The Paisleys “Cosmic Mind At Play” (Peace Records 1970)
During the counterculture years, concept albums were in vogue. Any band that had the gumption to create such progressive noise was usually thought to possess supernatural faculties. That said, the Paisleys command a pile of handclaps for laying down their own brain-bending voyage of adventurous twists and turns. “Cosmic Mind At Play” was to be the Minnesota band’s one and only album, which is a real pity because they seemed to have a lot going for them. Not a big-budget production, the disc bestows a definitive homegrown finish that sporadically splatters trickles of scruffy garage rock residue onto the psychedelic canvas.
Archetypal hippy dippy psychobabble also blankets the album, as topics like spirituality, liberation and freedom are addressed. But a lighthearted persona still persists, making it evident the Paisleys didn’t take themselves too seriously. For example, the jolting pulsations of “Now” features the sound of somebody sucking on a joint, while “Musical Journey” entails snippets of a car advertisement and the voice of a sports commentator announcing the score of a baseball game. Although a trippy tie-dye vibe dictates “Cosmic Mind At Play,” a variety of moods actually enter the picture, running the gamut from edgy power pop stylings to the classical ambience of “Wind.” Contrary to the greater percentage of their peers carousing similar terrain, the Paisleys didn’t saturate their songs with overblown jamming.

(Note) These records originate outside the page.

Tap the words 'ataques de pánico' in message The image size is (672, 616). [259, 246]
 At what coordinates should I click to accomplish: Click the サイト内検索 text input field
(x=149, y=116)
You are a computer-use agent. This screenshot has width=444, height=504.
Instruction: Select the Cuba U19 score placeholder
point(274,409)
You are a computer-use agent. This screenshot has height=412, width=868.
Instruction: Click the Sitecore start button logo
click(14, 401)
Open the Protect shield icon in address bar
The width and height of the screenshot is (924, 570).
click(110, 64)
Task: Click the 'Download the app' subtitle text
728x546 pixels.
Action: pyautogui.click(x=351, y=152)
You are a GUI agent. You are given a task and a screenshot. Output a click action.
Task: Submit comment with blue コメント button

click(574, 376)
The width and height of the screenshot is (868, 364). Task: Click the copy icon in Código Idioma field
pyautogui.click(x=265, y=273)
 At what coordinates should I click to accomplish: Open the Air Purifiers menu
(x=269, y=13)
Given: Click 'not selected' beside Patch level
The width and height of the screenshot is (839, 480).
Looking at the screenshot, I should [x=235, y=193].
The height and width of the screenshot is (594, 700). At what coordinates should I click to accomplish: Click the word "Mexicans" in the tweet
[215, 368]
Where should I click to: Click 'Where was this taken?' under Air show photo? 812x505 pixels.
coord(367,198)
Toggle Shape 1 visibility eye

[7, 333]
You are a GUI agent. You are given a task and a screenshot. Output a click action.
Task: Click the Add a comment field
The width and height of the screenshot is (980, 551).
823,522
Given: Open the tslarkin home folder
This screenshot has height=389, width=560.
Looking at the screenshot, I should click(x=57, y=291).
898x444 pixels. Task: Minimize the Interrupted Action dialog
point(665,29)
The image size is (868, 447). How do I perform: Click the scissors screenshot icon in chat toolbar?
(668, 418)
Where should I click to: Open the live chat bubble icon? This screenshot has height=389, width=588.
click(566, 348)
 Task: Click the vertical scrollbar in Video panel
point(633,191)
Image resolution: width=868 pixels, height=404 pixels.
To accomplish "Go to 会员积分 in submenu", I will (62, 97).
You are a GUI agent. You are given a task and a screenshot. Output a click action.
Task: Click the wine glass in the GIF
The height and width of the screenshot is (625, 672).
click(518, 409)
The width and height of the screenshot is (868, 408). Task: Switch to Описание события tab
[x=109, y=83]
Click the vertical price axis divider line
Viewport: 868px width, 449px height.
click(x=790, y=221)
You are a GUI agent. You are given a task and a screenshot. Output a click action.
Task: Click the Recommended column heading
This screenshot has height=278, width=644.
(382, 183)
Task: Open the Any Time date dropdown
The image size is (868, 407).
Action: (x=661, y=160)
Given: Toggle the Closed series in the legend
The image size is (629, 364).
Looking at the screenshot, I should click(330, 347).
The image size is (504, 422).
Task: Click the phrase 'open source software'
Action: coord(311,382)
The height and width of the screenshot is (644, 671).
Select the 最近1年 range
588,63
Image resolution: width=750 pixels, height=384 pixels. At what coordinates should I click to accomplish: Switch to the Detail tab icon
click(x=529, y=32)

Relying on basic instrumentation to get their point across, the band was clearly influenced by the punchy rhythms and melodic sensibilities of the Beatles and the Who. Stunning harmonies, combined with catchy guitar riffs and inspired keyboard workouts further charge the album to heavenly heights. However, enough originality seeps through the grooves of “Cosmic Mind At Play,” allowing it to stand its own ground among numerous other concept confections of the era.